### Try it
The word "computer" marks the lines to report; pull each of them from the listing.
::::
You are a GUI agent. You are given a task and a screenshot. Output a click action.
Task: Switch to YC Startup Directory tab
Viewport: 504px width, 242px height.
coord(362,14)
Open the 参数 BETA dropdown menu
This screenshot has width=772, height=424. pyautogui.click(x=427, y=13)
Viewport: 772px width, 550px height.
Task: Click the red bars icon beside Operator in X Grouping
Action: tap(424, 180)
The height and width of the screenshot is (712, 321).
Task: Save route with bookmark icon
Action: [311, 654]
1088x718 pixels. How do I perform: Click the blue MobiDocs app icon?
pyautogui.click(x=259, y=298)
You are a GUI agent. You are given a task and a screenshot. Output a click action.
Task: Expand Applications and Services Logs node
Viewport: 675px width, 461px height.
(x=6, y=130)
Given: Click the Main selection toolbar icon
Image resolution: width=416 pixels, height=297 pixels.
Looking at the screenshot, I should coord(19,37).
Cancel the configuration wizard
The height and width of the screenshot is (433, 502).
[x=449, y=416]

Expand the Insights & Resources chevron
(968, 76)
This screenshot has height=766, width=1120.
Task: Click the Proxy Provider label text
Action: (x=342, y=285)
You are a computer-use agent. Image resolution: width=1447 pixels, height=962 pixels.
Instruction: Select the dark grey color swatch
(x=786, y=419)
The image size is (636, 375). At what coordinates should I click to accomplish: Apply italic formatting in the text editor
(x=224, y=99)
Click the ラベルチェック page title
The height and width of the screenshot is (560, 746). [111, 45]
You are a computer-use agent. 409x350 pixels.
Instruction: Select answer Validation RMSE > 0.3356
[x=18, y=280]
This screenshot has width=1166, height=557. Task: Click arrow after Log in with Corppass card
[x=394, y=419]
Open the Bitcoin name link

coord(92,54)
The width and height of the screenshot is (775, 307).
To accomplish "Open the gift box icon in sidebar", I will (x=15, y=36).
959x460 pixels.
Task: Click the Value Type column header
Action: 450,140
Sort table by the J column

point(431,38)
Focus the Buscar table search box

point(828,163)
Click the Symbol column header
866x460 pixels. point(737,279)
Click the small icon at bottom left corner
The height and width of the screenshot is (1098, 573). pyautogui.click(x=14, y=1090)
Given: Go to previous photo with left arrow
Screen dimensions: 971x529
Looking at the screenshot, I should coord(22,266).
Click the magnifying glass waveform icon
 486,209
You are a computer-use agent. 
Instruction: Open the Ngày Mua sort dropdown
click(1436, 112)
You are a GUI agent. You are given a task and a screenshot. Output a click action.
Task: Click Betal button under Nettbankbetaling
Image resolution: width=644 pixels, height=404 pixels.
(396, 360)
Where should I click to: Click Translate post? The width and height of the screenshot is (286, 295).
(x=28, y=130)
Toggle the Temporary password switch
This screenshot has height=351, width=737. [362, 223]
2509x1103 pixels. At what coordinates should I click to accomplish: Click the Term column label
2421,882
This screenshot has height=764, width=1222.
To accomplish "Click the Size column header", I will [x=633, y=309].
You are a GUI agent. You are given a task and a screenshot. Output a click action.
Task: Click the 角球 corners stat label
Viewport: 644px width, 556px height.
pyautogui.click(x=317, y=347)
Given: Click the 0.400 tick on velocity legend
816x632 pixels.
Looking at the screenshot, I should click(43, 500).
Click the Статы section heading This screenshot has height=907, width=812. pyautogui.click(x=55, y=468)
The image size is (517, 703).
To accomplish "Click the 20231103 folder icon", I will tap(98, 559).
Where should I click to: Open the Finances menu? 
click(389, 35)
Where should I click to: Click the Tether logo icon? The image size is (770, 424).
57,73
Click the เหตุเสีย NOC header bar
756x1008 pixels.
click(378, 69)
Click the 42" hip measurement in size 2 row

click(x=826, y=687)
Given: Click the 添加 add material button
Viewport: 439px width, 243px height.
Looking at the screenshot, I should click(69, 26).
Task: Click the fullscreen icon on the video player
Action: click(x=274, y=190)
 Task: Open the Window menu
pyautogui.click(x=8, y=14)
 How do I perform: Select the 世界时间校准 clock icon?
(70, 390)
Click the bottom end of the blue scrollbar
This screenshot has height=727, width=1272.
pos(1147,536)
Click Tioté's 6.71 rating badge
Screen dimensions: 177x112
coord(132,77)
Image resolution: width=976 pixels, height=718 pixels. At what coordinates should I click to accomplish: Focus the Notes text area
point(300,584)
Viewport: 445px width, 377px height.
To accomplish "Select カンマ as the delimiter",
::::
### Result of the task
You are a computer-use agent. Image resolution: width=1447 pixels, height=962 pixels.
You are a computer-use agent. 409x350 pixels.
You are a computer-use agent. 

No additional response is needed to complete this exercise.